**WHAT IS NEEDED**
For the listing below, print exactly the lines from the line with "You are a computer-use" to the line with "Instruction: Click the", both included, and nothing beyond them.

**SUPPLIED MATERIAL**
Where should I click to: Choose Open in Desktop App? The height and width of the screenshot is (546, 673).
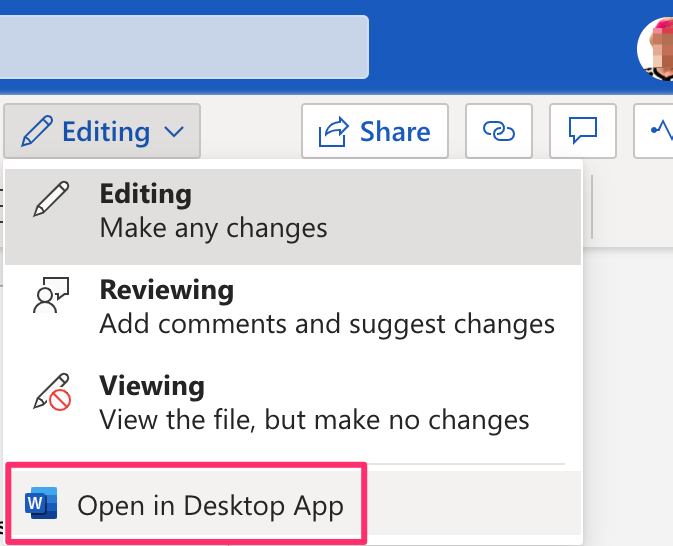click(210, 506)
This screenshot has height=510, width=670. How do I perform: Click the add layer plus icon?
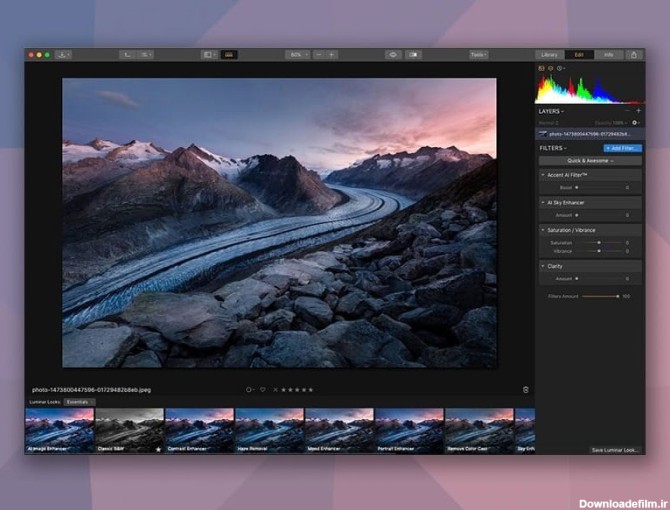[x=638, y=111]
...
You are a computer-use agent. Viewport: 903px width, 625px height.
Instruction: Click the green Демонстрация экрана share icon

**SOLUTION TO THE EXERCISE**
You are a computer-use agent. Viewport: 903px width, 625px height.
Instruction: Click the green Демонстрация экрана share icon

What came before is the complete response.